The study also examined MI incidence rate in 167,279 men who received prescriptions for phosphodiesterase type 5 inhibitors (sildenafil or tadalafil). The study found no increase in MI among men 65 or older, men under 65 with a history of heart disease, or men under 65 without a history of heart disease (overall post/pre rate ratio, 1.08).
“Given the rapidly increasing use of [testosterone therapy], the current results, along with other recent findings, emphasize the urgency of the previous call for clinical trials adequately powered to assess the range of benefits and risks suggested for such therapy,” the study authors wrote. “Until that time, clinicians might be well advised to include serious cardiovascular events in their discussions with patients of potential risks, particularly for men with existing cardiovascular disease.”
- Finkle WD, Greenland S, Ridgeway GK, et al. Increased risk of non-fatal myocardial infarction following testosterone therapy prescription in men [published online ahead of print January 29, 2014]. PLoS One. doi:10/1371/journal.pone.0085805.
Low-Range Hypertension May Increase Stroke Risk
Even slightly elevated blood pressure may be associated with an increased risk of stroke, according to a meta-analysis published in Neurology.1
Yuli Huang, MD, of Southern Medical University in Guangzhou, China, and colleagues searched PubMed and Embase databases for studies with data on prehypertension and stroke. Prospective studies were included if they reported multivariate-adjusted relative risks (RRs) with 95% CIs for the association between stroke and prehypertension or its two subranges (low-range prehypertension: 120–129/80–84 mm Hg; high-range prehypertension: 120–129/85–89 mm Hg). Subgroup analyses were conducted according to blood pressure ranges, stroke type, endpoint, age, sex, ethnicity, and study characteristics.

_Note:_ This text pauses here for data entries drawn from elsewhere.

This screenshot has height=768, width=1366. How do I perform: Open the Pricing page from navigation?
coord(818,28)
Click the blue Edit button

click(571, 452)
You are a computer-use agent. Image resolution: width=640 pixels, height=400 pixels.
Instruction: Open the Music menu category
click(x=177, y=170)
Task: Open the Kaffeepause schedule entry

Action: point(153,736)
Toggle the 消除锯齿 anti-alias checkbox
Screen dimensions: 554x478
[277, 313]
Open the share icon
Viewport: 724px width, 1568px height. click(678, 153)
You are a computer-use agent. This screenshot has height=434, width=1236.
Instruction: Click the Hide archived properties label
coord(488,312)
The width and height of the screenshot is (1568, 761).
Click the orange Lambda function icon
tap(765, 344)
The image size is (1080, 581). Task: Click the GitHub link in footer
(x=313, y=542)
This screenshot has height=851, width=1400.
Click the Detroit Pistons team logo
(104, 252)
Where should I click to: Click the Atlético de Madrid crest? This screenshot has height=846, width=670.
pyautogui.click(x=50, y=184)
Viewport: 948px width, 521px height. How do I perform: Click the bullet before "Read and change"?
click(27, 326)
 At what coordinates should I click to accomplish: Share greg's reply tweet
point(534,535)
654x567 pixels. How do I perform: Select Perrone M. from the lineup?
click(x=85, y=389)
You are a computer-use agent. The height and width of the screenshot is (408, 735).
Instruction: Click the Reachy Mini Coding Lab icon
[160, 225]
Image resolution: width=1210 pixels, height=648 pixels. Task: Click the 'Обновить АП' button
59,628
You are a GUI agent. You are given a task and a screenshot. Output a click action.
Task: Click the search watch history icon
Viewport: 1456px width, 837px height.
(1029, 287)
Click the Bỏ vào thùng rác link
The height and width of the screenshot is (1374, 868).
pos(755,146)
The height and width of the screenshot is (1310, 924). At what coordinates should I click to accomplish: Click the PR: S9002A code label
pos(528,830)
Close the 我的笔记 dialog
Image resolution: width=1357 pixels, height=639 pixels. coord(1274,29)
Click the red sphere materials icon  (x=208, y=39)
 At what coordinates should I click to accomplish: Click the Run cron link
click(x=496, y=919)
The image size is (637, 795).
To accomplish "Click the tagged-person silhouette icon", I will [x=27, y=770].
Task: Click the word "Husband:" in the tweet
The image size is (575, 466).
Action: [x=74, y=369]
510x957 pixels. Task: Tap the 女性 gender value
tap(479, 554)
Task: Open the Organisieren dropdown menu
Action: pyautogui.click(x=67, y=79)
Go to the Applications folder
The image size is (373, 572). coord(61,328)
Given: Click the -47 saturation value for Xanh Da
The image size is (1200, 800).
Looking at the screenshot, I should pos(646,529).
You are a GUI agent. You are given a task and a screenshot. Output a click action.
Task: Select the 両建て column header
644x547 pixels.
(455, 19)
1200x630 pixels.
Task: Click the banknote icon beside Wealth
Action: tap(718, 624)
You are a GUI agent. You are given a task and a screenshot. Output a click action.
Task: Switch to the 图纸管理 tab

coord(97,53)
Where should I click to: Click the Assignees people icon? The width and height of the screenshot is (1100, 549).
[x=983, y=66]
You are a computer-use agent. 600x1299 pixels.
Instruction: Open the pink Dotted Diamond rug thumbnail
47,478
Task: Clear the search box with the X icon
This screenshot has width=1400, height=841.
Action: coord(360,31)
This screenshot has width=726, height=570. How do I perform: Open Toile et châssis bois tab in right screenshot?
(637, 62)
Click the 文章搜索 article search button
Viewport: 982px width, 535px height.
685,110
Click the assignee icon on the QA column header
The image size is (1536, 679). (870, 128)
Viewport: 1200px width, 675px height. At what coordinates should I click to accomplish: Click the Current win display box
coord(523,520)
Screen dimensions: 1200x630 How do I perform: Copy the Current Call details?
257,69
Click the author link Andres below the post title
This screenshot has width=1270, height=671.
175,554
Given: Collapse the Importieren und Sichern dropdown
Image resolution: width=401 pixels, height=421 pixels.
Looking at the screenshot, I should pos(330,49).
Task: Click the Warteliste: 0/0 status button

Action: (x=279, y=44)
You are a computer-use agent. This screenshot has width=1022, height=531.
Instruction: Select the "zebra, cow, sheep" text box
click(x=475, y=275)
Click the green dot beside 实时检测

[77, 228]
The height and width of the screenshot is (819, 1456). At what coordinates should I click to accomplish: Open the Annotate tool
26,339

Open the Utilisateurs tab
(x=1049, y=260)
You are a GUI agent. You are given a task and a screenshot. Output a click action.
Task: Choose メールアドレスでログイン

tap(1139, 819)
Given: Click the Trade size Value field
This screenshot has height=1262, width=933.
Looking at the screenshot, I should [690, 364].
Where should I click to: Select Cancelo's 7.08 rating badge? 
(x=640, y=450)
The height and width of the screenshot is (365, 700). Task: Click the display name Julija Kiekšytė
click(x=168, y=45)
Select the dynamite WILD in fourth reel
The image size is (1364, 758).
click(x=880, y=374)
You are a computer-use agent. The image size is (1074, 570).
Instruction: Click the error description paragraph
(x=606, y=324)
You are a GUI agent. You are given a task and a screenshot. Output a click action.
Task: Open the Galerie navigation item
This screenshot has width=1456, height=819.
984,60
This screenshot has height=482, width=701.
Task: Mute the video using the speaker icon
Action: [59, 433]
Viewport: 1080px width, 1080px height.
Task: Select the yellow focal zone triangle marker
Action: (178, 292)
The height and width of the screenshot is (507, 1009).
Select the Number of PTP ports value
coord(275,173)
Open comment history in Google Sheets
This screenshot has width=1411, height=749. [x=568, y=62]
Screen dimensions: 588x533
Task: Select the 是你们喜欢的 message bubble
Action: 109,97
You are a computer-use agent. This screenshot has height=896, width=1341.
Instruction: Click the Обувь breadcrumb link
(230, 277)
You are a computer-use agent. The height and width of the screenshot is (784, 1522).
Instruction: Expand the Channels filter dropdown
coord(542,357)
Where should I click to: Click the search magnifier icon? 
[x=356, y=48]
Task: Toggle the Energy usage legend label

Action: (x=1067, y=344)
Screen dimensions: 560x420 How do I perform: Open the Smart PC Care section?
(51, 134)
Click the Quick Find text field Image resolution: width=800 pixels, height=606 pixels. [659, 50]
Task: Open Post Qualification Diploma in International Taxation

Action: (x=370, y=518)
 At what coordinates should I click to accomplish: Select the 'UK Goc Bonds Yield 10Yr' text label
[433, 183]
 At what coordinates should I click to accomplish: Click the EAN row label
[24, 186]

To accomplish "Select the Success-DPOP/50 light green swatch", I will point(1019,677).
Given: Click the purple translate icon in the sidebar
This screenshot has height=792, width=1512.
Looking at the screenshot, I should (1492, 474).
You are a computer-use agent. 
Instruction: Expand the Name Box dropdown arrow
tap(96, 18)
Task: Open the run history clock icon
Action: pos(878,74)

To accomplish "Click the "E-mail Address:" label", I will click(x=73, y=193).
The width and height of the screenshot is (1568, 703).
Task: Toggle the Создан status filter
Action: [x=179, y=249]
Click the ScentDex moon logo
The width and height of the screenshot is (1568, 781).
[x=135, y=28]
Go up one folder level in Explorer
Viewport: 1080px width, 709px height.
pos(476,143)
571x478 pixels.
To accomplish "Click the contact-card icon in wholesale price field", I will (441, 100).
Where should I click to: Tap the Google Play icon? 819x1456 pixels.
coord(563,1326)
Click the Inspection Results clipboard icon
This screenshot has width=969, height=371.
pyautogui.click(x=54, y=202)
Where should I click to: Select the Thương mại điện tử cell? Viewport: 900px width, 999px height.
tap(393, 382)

Pooled data included the results of 762,393 patients from 19 prospective cohort studies. Prehypertension increased the risk of stroke (RR, 1.66; 95% CI, 1.51–1.81) compared with optimal blood pressure (<120/80 mm Hg). In the secondary outcomes analyses, even low-range prehypertension increased the risk of stroke (RR, 1.44; 95% CI, 1.27–1.63). The risk was greater for high-range prehypertension (RR, 1.95; 95% CI, 1.73–2.21). The RR was higher with high-range than with low-range prehypertension (P <.001). There were no significant differences in any of the subgroup analyses.
“After adjusting for multiple cardiovascular risk factors, prehypertension is associated with stroke morbidity,” the study authors concluded.
- Huang Y, Cai X, Li Y, et al. Prehypertension and stroke risk [published online ahead of print March 12, 2014]. Neurology. doi:10.1212/WNL.0000000000000268.